• ivor1994 - Monday, June 26, 2017 1:32 AM

    Thorn A Thank you for your time but i need to do it for over a 1000 fields in the column TemplateData and make from it another column so it's no sense to create a new table for each one.
    In my select i have error like this: 
    XML parsing: line 1, character 38, unable to switch the encoding
    There is any other solution for my problem ?
    I will be very grateful for any useful answers. 🙂

    Are you saying that you can't fix the xml? If so, this is a problem, If you're xml is malformed you can't query it with xQuery. This means you'd have to do something "silly" like use a giant string

    What is your actual goal here? Your original post said that you wanted to get the value of NumberSerializedLabels, however, now you say you need to get the value of 1,000 fields.

    You could change your query to do this instead, and then bring back your XML's values. This doesn't have a join but instead takes the first value of that data type. if you have any second/third entries of a node you'll need to change [1] to [2] or so on:
    SELECT X.XMLField.value('(Command/@Name)[1]','varchar(20)') AS CommandName,
       X.XMLField.value('(PrintSetup/NumberSerializedLabels)[1]','int') AS NumberSerializedLabels,
       X.XMLField.value('(PrintSetup/Printer)[1]','varchar(20)') AS Printer
    FROM #XML X
    GO

    Notice that returning the value for Name property for Command is different to the other fields.

    Again, this isn't going to work if your XML is malformed and or if it's not stored in an xml column (you can't xquery a (n)varchar). If it is still malformed, you need to fix it, both in your data, and whatever is producing it(so that you don't have this problem going forwards), and then store it as xml. If you can't fix it, you're going to in for a world of hurt and probably will need to attempt some kind of string manipulation query. That's going to be slow and tedious.

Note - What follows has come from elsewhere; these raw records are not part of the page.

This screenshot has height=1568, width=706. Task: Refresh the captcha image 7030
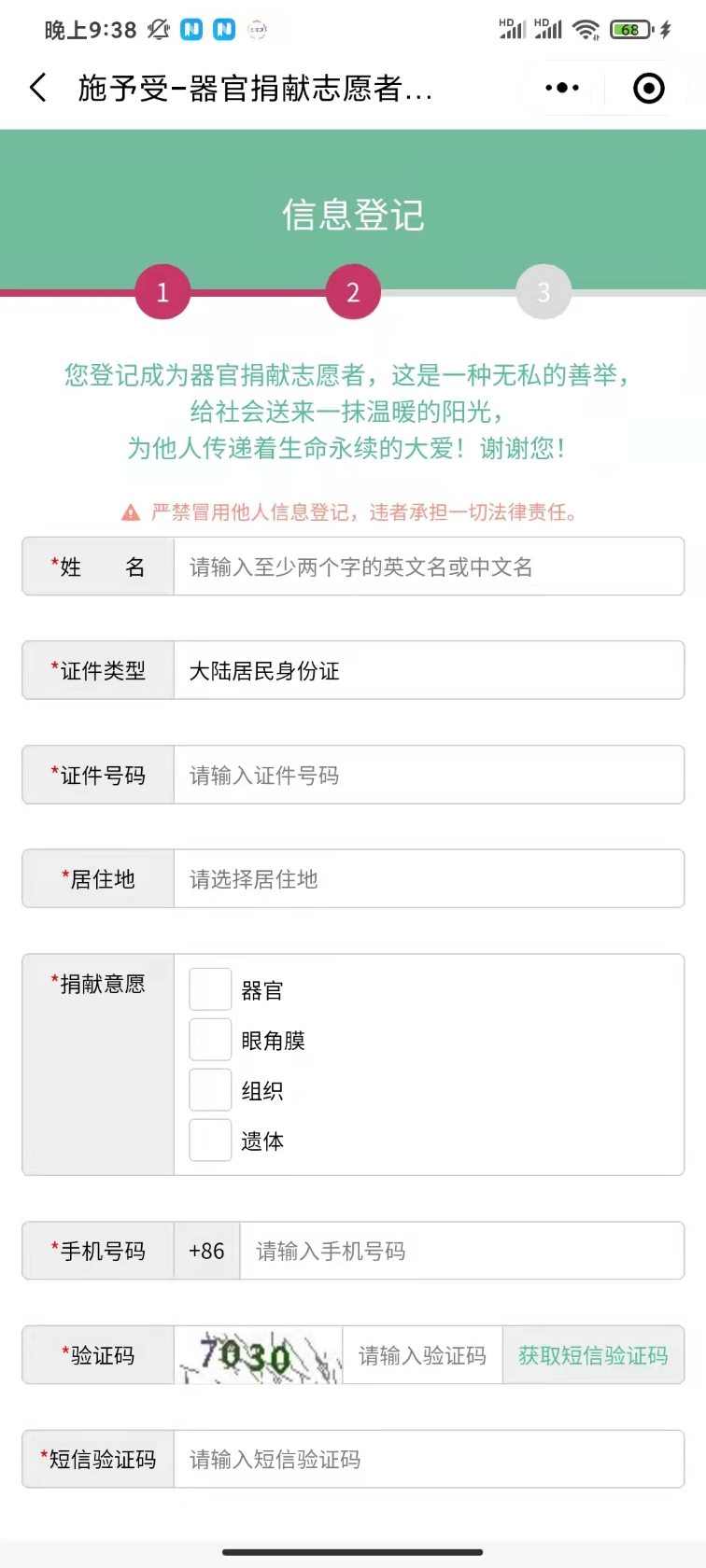pyautogui.click(x=259, y=1355)
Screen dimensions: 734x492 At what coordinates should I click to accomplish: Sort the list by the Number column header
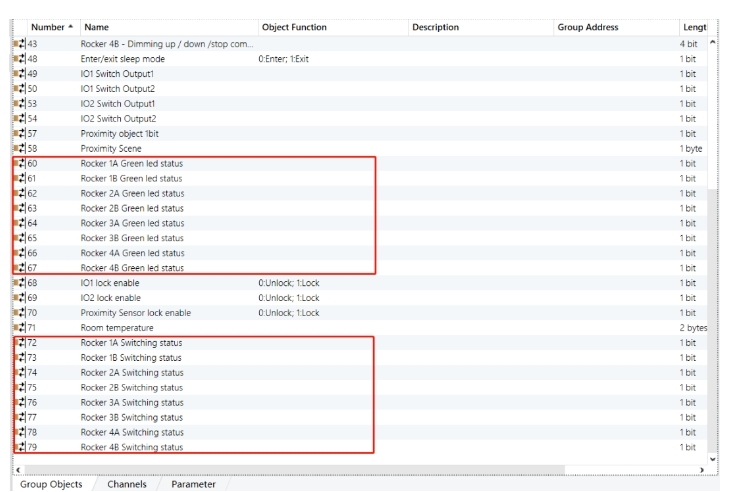click(x=48, y=27)
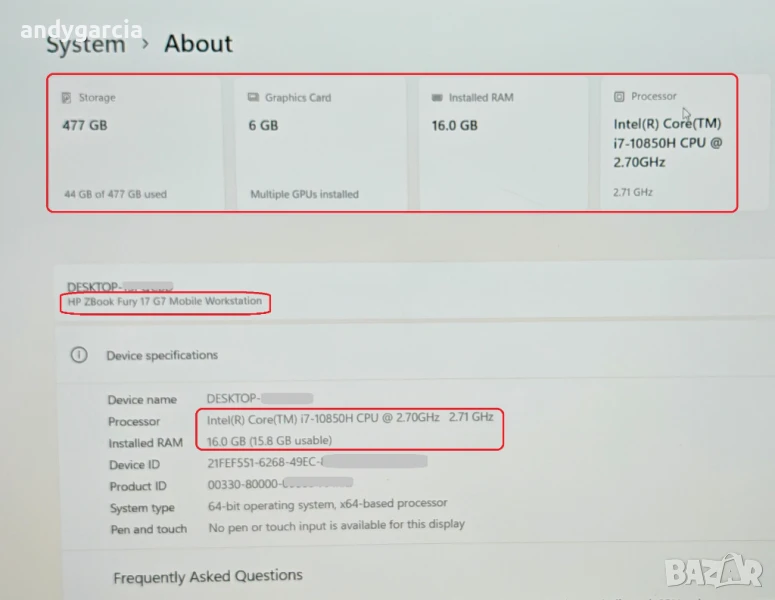Click the 64-bit operating system type text

tap(327, 504)
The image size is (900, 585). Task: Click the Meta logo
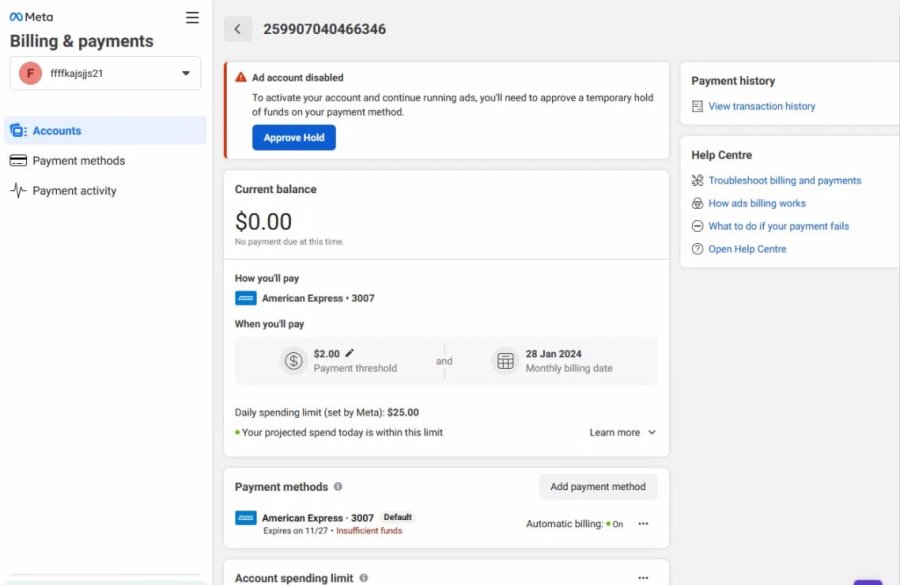tap(31, 17)
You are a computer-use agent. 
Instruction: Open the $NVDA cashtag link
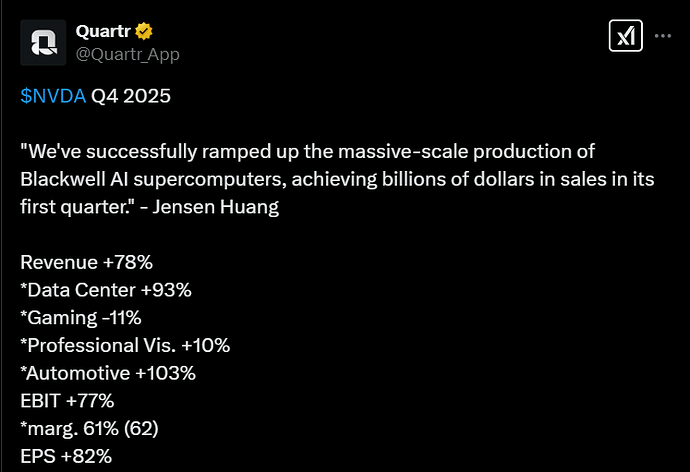pos(53,96)
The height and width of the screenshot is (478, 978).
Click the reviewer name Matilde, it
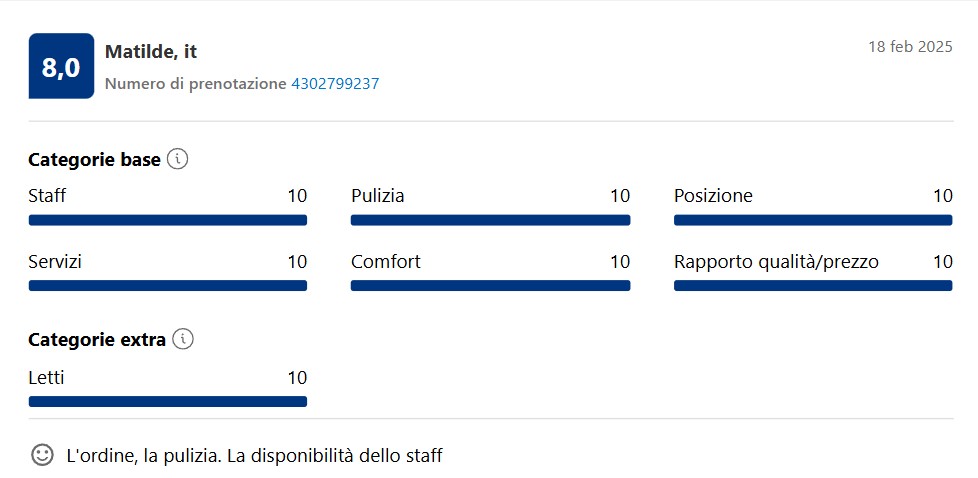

    A lot of users here will sing this song, but if you have data that represents a certain type of data, store it is that data. If you have number data, store it in a int or decimal column. If it's a date (only), then date. If you need the time as well then store in datetime/datetime2. Thus xml records go in an xml column, not a (n)varchar, as SQL Server has that data type. Using an XML column type would have flagged the malformed xml to you very early on, so you then wouldn't be attempting to fix it.

    Thom~

    Excuse my typos and sometimes awful grammar. My fingers work faster than my brain does.